Problem statement - Set out everything from the line containing "Configure an Autopilot cluster" down to the line containing "(1257, 634)" as a numbered list, with blank lines omitted. Leave the pictures out.

Supplied material -
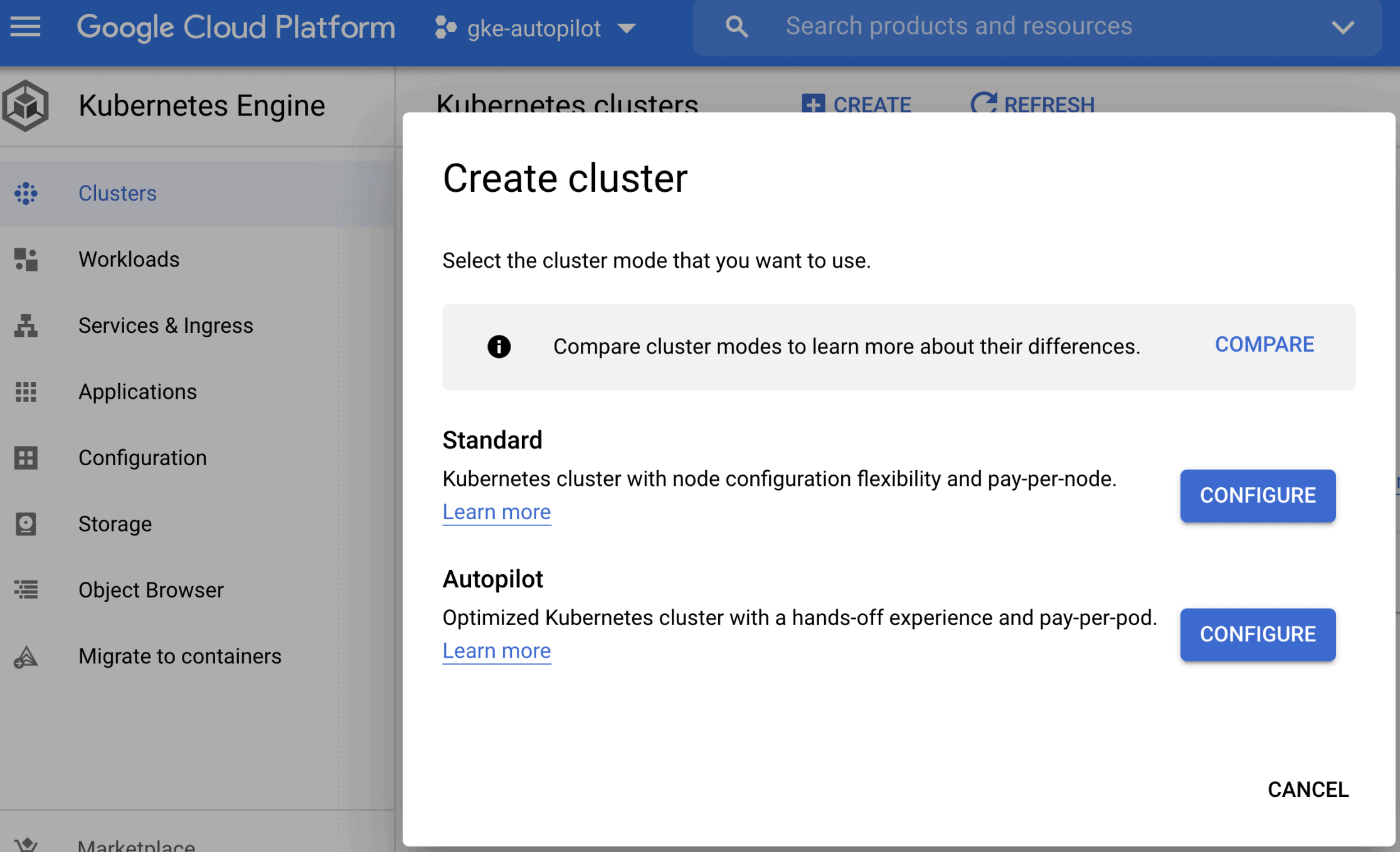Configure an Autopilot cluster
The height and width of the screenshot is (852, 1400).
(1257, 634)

...

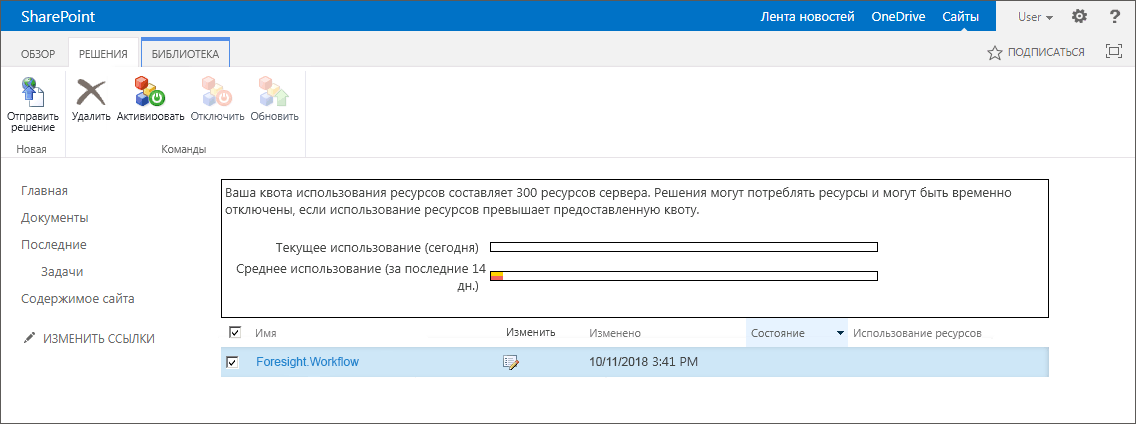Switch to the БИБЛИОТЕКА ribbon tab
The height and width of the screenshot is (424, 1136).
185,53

Written solution -
1. Configure an Autopilot cluster
2. The height and width of the screenshot is (852, 1400).
3. (1257, 634)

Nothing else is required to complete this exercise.